Amazon Athena

To configure a Amazon Athena data source to perform bulk data loads, first install the Hadoop client libraries on the host where the Virtual DataPort server runs. To do it, follow these steps:

  1. Install the Java Development Kit version 8 (JDK) on the host of the Virtual DataPort server. The Hadoop client requires it. A Java Runtime Environment (JRE) is not valid.

  2. Set the JAVA_HOME environment variable to point to the path of this JDK. On Windows, it is quite common for this path to contain spaces, but Hadoop does not support them. If the JDK is installed on a path with spaces, set the environment variable JAVA_HOME to C:\Java and create a symbolic link:

    mklink /d "C:\Java" "C:\Program Files\Java\jdk1.8.0_152"
    

    If you get a privileges error executing this command, click the Windows menu, search for Command Prompt, right-click on it and click Run as administrator.

  3. Denodo uses parquet files to upload to S3, which are generated using Hadoop libraries. Because of this, on Windows systems it is necessary to define the HADOOP_HOME variable, which contains the path where the necessary files hadoop.dll and winutils.exe are located.

    HADOOP_HOME=<folder where the hadoop.dll and winutils.exe files are located >
    
  4. On the administration tool, edit the JDBC data source and click the tab Read & Write. Select Use bulk data load APIs and provide this information:

    • AWS access key id and AWS secret access key: Keys to access to the AWS services.

    • S3 Location: location to upload the files to S3. The format for this location is:

      S3://<S3 bucket name>/[<folder>]
      
    • Server time zone: time zone of the Athena server.

When the Denodo server uploads the data to S3, the data is uploaded in chunks and in parallel instead of generating a single file with all the data and once is completely written to disk, transfer it to Athena.

Let us say that you execute a query to load the cache of a view and that the cache database is Athena. The process of loading the cache is the following:

  1. The VDP server creates in Athena the table.

  2. As soon as it obtains the first rows of the result, it starts writing them to the data file. This file is written to disk in Parquet format.

  3. Once the Server writes 500,000 rows into the file, it closes the file and begins sending it to Athena (to the S3 Location defined in the Athena data source). Simultaneously, it writes the next rows into another file.

    500,000 is the default value of the field “Batch insert size (rows)” of the “Read & Write” tab of the data source and it can be changed. Note that increasing it will reduce the parallelism of the upload process.

  4. When the Server finishes writing another data file (i.e. the files reach the batch insert size), it begins to transfer it to Athena even if the files generated previously have not been completely transferred. By default, the Server transfers up to 4 files concurrently per query. When it reaches this limit, the Server keeps writing rows into the data files, but does not transfer more files.

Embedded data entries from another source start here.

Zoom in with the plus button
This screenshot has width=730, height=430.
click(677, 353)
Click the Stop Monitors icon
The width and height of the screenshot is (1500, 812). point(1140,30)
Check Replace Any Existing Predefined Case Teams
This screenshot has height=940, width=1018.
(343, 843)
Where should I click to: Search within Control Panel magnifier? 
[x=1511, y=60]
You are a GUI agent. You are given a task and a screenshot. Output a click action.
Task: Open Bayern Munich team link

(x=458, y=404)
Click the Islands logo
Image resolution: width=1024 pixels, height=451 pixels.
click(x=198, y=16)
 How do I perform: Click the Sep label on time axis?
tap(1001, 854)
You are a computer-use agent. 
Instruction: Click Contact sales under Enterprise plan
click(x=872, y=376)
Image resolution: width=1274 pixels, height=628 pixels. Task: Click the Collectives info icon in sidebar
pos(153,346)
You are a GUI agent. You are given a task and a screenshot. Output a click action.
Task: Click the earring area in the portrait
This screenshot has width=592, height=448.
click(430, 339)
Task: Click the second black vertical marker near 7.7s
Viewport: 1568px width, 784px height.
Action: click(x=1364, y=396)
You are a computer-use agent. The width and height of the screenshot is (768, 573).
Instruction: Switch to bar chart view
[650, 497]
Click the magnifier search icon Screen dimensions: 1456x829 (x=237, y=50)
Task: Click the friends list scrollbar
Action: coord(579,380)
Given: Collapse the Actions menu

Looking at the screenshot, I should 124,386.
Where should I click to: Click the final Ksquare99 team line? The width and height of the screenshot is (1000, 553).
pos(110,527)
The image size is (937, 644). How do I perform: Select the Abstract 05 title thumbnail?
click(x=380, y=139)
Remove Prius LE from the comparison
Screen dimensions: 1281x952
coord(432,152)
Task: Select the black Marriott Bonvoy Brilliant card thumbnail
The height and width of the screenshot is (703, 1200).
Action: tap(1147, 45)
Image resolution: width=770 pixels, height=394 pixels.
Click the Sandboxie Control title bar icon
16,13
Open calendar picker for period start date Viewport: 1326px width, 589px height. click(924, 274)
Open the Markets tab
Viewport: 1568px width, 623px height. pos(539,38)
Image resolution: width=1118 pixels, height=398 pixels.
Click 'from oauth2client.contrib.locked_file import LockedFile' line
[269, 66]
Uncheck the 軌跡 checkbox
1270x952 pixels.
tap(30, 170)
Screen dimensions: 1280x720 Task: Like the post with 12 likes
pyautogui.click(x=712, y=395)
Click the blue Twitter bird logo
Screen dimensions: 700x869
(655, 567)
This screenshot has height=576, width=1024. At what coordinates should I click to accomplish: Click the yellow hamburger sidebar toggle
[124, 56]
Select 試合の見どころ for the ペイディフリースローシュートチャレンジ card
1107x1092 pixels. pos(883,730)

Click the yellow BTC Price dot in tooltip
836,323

    This limit can be changed by executing the following command from the VQL Shell:

    SET 'com.denodo.vdb.util.tablemanagement.sql.insertion.DFInsertWorker.
    athena.maxS3ParallelUploads' = '<new limit per query>';
    
  5. Once all the files are uploaded, the cache table will contain the cached data because the S3 Location indicated in the creation sentence of the table contains the upload data files.